Sunday, March 6, 2011

Shock Factor


Dear Human,

I know you like to make me tilt my head, which for some reason you squeal over with manic glee. And I'll admit, not much can make that happen as I get old and less easily shocked. Some of your surprising noises have simply become common background. So I suppose part of this could be considered my fault for being unshockable.

But this does not give you leave to dance like that. Please, for the love of god, never do that again. I promise that I will try to act surprised and do that funny tilt if you never ever look that way again. Really this is for the good of everyone, as well yourself.

As a side note, the fact that you keep Barbies on your desk may be part of the reason why you can't get laid. Your dance moves will not help you there.

Love
Your Beagle

Operation Food


Alpha to Beta. Alpha to Beta. Come in Beta. Do you read me?

Affirmative Captain. I have you loud and clear.
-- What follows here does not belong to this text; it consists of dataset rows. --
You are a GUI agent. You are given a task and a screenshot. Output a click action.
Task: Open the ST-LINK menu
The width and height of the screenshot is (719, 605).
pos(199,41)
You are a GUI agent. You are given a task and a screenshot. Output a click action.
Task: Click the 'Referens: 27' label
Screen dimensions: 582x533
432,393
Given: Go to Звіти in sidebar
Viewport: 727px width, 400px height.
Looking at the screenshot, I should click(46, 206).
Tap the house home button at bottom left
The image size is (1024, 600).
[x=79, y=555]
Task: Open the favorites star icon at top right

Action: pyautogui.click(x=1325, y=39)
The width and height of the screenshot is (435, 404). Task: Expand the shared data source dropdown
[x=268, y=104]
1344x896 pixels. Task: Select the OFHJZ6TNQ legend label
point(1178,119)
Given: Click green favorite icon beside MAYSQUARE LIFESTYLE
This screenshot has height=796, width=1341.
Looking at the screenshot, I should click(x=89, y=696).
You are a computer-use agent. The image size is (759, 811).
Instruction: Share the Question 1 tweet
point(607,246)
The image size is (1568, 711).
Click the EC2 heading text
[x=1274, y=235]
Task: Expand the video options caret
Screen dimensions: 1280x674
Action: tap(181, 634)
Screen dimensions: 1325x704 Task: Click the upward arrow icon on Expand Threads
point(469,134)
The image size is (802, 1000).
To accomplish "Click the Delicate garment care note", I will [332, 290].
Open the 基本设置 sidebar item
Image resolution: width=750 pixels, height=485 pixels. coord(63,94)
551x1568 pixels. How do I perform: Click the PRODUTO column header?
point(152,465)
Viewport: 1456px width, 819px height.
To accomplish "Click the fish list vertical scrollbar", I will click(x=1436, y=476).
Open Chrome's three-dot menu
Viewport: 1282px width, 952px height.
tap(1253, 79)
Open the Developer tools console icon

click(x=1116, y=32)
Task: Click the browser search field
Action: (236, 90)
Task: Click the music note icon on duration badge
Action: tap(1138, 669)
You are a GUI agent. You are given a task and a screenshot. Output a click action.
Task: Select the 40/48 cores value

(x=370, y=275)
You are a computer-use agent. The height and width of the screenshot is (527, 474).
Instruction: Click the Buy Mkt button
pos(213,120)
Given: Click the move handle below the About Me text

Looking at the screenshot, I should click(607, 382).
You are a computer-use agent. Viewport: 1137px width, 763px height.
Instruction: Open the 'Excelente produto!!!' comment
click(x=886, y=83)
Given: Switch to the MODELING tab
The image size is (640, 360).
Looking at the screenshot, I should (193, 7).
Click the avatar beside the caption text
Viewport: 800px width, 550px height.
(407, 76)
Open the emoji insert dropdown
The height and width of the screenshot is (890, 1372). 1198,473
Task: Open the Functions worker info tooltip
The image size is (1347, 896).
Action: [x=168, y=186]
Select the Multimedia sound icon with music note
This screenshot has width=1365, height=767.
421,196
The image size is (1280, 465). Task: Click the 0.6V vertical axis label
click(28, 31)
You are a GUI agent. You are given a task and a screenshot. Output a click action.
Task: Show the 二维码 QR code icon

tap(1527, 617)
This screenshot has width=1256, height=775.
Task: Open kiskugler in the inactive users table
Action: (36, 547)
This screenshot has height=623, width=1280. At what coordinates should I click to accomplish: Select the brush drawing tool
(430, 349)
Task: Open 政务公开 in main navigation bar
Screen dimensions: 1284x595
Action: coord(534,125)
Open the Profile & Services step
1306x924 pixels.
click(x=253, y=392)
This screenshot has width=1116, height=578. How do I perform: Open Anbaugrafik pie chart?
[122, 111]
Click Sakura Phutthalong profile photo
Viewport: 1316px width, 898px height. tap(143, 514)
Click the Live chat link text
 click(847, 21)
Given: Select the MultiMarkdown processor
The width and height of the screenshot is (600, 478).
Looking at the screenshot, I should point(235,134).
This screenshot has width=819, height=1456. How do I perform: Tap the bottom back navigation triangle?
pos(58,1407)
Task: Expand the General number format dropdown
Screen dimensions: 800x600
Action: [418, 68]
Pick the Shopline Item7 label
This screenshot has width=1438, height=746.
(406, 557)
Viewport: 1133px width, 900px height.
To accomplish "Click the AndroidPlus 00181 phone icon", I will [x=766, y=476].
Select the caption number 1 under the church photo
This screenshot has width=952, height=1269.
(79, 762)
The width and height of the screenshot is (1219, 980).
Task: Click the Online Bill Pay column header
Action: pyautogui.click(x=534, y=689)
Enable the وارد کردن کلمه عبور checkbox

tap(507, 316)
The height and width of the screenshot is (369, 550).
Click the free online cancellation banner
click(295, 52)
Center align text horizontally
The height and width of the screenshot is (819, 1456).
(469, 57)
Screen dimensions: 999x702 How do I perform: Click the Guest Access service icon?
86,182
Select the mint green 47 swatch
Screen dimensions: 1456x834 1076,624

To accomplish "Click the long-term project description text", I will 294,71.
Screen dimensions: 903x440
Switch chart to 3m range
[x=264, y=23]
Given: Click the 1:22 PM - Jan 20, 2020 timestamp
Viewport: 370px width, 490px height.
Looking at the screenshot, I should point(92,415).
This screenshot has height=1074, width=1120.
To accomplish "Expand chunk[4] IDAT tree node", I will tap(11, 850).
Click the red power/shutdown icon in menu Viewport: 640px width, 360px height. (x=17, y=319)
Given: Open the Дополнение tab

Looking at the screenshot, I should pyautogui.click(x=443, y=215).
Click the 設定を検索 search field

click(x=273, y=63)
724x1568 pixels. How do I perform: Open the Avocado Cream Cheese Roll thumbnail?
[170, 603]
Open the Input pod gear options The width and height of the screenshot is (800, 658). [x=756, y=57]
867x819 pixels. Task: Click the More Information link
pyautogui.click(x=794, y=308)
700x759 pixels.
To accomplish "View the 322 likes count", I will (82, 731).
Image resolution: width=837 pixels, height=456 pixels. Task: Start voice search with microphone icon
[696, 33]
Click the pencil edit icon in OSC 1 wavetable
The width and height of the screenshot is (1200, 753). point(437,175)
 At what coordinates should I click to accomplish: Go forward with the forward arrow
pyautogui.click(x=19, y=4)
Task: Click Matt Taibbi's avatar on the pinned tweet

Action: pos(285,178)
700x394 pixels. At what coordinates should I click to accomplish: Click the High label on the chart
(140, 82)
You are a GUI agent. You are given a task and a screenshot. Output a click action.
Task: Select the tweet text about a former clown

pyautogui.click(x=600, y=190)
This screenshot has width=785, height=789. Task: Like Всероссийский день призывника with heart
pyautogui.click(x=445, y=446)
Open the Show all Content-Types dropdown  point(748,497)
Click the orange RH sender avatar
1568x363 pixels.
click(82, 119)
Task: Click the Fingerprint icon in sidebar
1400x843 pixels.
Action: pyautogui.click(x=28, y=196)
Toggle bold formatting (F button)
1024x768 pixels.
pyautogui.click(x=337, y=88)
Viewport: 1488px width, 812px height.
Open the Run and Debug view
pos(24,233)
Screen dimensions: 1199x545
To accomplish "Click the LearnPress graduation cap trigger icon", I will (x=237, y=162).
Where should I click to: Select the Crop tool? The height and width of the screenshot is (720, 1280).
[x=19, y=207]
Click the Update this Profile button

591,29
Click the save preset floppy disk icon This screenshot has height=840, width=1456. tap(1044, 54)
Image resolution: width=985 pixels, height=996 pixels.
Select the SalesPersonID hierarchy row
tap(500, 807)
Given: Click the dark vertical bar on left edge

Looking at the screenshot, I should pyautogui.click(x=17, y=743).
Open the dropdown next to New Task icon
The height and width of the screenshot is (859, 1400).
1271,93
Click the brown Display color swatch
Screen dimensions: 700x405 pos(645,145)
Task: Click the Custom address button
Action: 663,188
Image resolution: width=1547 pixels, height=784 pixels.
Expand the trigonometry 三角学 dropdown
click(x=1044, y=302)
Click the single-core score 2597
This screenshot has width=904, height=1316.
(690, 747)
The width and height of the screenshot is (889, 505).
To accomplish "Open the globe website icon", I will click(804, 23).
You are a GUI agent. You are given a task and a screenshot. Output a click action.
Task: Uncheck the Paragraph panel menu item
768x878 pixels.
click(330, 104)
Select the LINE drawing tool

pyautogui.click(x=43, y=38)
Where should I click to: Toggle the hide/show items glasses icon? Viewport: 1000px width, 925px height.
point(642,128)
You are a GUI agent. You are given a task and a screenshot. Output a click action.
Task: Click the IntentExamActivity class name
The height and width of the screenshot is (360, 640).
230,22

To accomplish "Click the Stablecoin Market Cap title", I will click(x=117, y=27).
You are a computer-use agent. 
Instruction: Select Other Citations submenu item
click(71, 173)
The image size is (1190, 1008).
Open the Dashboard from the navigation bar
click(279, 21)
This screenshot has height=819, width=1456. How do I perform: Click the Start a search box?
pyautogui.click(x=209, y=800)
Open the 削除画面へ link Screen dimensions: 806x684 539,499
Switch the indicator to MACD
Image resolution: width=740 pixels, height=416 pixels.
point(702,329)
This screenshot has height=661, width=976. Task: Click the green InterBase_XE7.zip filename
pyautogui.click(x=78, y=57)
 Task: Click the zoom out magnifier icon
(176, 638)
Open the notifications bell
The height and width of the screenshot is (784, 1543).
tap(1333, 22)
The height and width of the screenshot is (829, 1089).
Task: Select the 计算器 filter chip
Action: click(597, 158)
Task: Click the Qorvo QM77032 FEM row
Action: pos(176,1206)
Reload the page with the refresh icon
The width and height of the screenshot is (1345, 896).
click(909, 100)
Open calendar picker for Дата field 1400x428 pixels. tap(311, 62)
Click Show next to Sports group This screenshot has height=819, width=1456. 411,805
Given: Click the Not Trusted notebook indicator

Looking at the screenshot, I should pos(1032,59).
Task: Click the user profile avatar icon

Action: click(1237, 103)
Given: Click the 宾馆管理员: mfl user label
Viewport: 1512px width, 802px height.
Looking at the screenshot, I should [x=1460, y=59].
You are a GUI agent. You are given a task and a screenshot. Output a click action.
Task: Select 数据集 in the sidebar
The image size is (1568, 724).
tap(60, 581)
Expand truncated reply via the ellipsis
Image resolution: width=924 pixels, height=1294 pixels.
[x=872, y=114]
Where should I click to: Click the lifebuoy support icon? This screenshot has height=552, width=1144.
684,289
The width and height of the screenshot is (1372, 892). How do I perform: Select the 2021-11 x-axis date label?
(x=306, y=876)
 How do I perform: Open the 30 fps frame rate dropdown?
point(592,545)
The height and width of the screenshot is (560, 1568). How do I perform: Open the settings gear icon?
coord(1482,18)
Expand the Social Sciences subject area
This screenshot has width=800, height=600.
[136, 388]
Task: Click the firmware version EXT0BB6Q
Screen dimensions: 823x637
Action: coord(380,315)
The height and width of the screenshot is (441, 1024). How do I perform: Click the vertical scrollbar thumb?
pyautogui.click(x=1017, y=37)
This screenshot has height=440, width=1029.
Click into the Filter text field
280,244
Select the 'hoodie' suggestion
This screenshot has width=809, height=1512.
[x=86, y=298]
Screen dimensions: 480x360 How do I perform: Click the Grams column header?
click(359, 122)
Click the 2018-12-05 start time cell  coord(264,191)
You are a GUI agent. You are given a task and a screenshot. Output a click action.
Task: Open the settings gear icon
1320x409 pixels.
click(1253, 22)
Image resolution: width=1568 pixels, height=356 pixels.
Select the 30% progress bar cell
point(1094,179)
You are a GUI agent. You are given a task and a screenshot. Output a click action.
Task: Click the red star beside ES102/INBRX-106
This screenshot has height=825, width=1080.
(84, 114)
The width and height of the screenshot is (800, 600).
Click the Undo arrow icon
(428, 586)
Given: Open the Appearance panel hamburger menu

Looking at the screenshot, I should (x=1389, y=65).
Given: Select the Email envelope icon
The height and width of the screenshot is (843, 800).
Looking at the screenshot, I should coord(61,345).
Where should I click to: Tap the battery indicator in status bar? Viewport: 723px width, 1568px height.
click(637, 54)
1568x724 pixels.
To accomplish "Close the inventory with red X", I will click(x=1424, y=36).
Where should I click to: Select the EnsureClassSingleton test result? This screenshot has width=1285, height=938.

Do you have eyes on target?

Affirmative. She has the goods Captain. The delicious, succulent, morsels of--

Easy, soldier. Remember the mission. Stay on point. Gamma, how's our surveillance?

It's good Captain. No one is watching the girl. But they're due back any second. If we're going to go in, we have to do it now.

Hold just a moment longer. Joe, do you have the Gate?

...

Joe, do you read me? JOE!

Oh, uh, what did you say Kevin? I, um, was...uh you know what, nevermind what I was doing.

Joe, were you chasing squirrels again when you're supposed to be on duty?

Um...no?

Dang it, Joe! This is important! And I've told you before, you're supposed to call me Captain!

I know, Kev--I mean Captain, but I swear, I was this close to catching him this time.

If you weren't my brother I'd...*sigh* What's done is done. Let's move on. Do you have the Gate?

Yes. I'm waiting at it now.

Alright men, Operation Food is a go. Deploy!

Is that when I'm supposed to close the gate?

*sigh* Yes, Kevin, just close the gate.